Oggi, giovedì 10 aprile, presso il Pane e le Rose, in Via Ghiberti 29, a Roma, si terrà un incontro con la poetessa Antonella Antonelli, autrice della silloge poetica In una notte lunga di un giorno che non conta (Edizioni Tracce 2013, prefazione di Roberto Gervaso).
“Gioco a nascondino con le mie sembianze”... è il titolo di una poesia nella quale io, e sono ovviamente tutte, mi nascondo un po' davanti alla specchio, fingendo che il tempo non sia passato.... un gioco, un divertimento del quale la poesia ha anche bisogno, non vi pare?...
Dalla prefazione alla raccolta poetica a cura di Roberto Gervaso:
Cara Antonella,
che belle poesie hai scritto.
Che piacere è stato leggerle.
E che piacere, ancora maggiore, rileggerle […]. Tu sai guardarti dentro, e questo è un privilegio di pochi.

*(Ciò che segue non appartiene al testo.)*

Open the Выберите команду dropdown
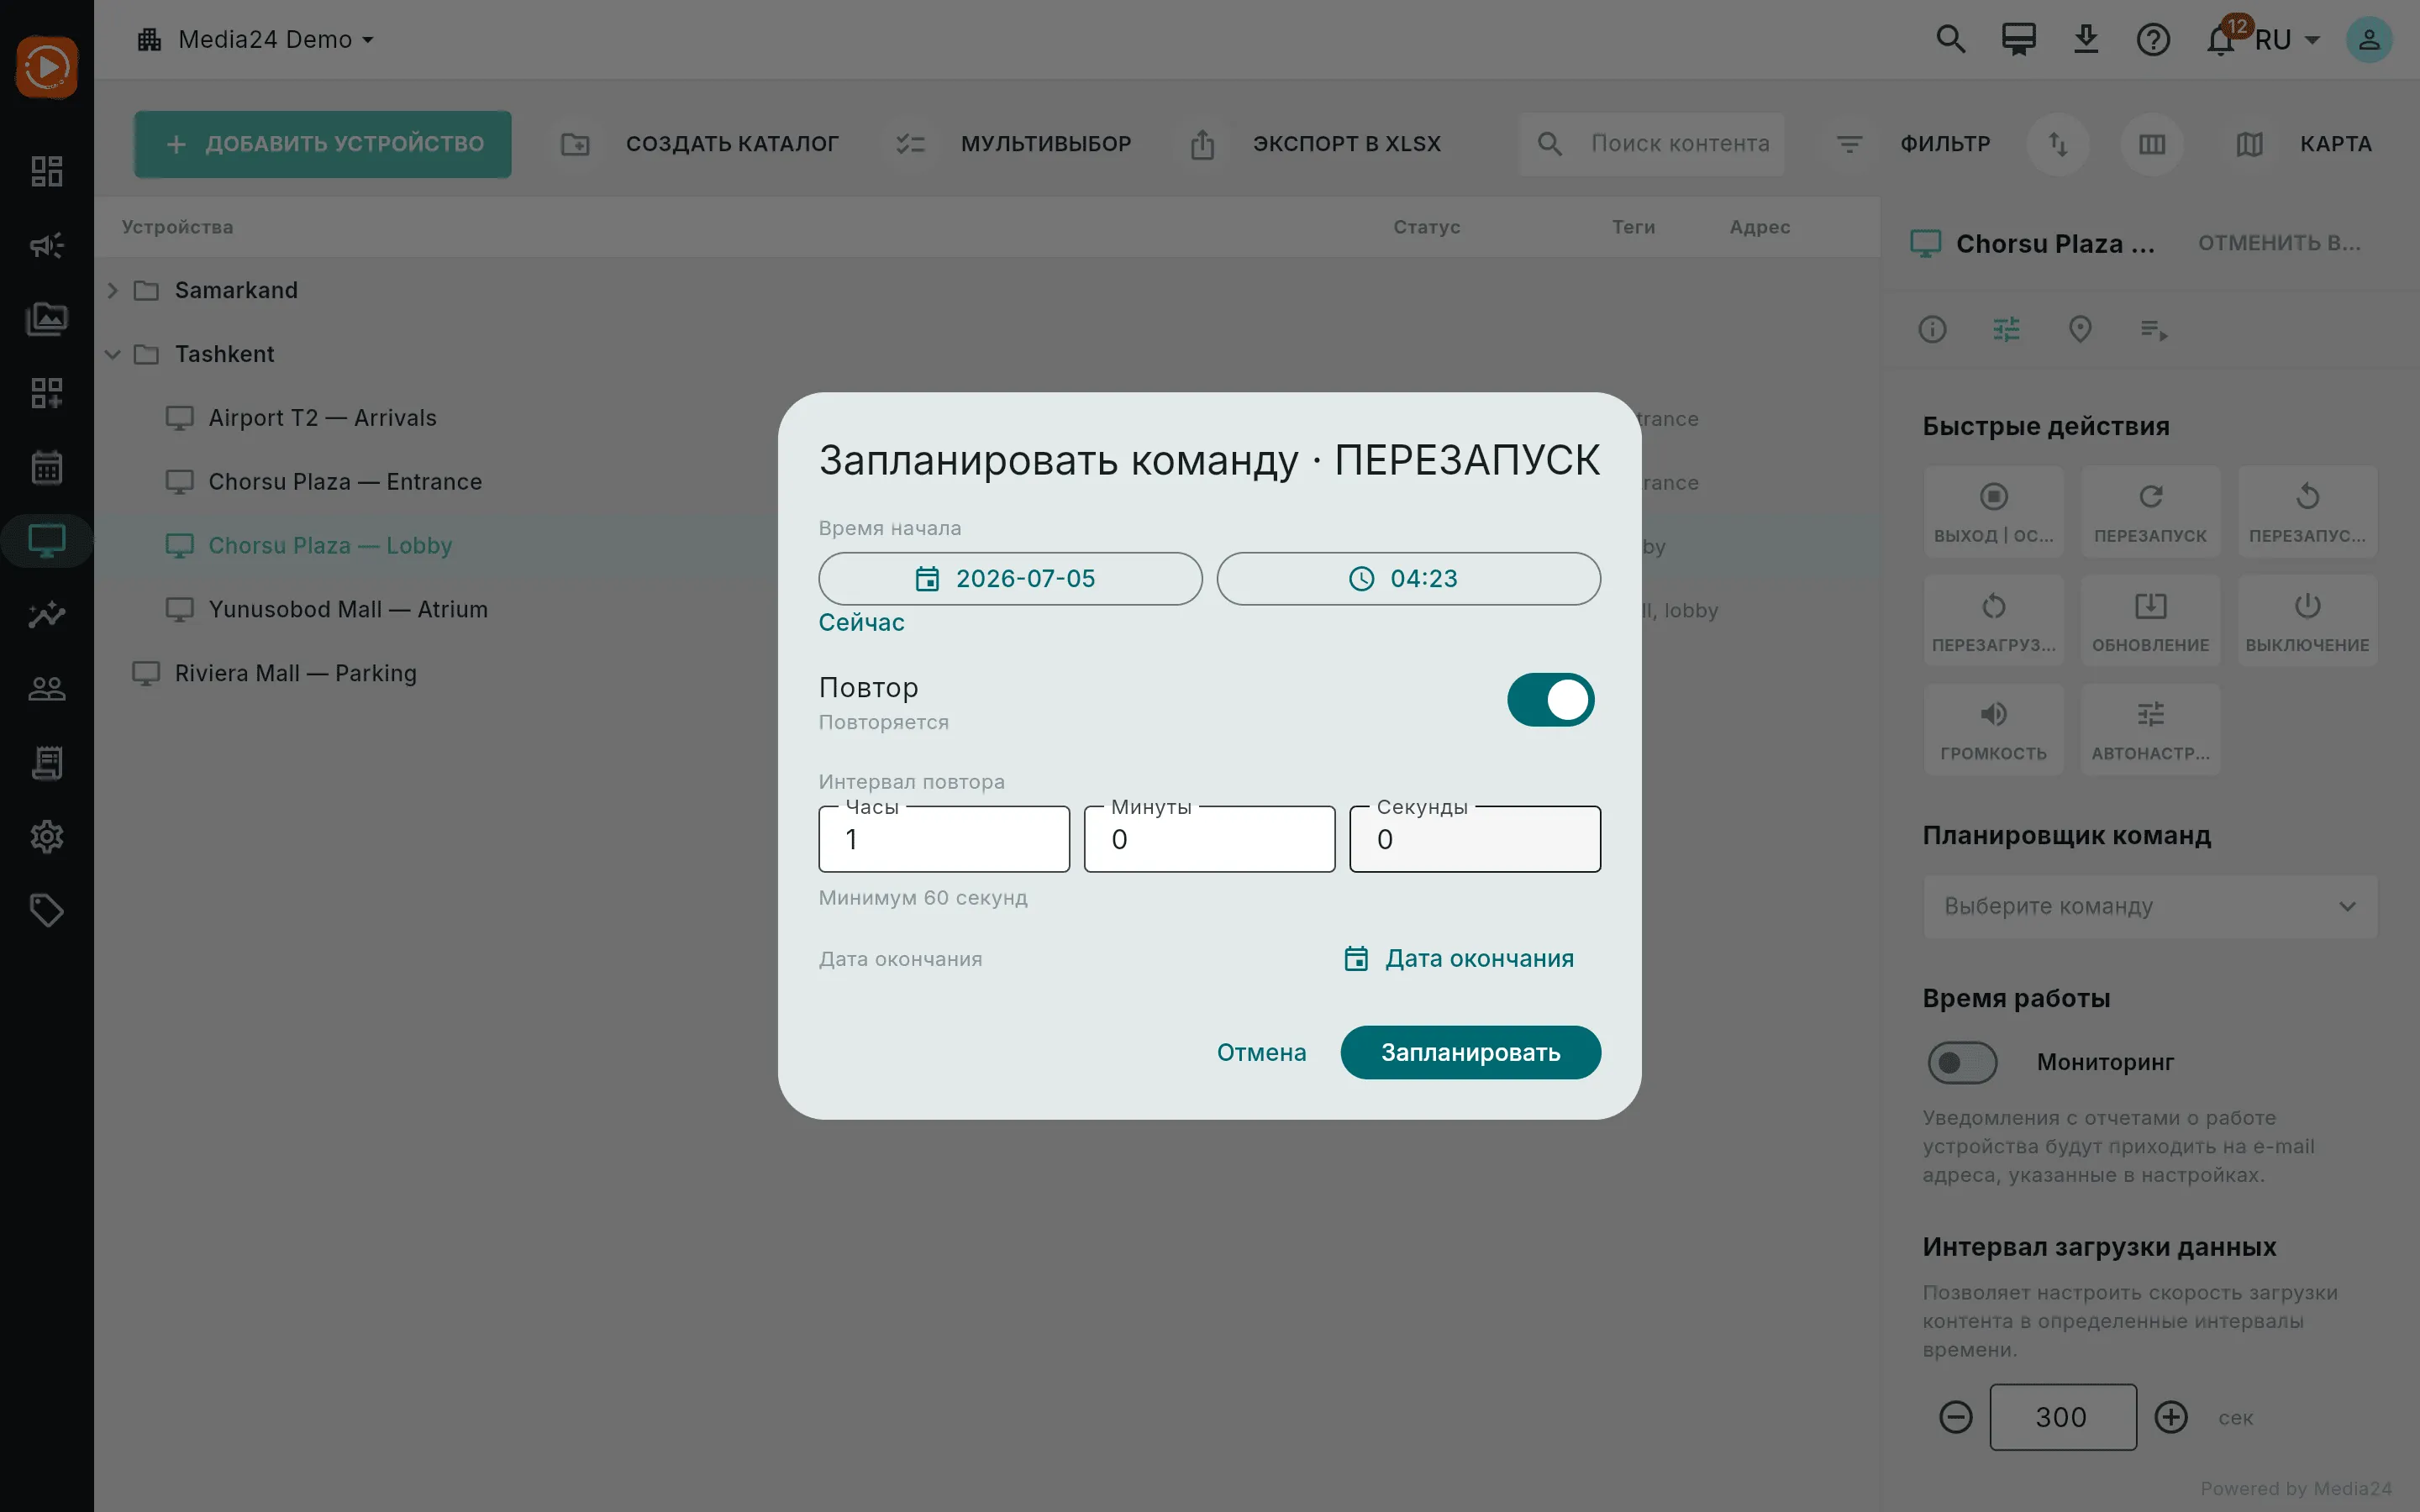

Ma anche uno sforzo della nostra volontà che vuole conoscere le radici dell’esistenza, l’intimità del profondo, l’immensità di ciò che non vediamo, ma sentiamo.
Tu hai capito, quali siano i rovelli e le gioie della vita, i momenti di disperazione e di estasi.
Non c’è niente di scontato nella vita e nell’amore.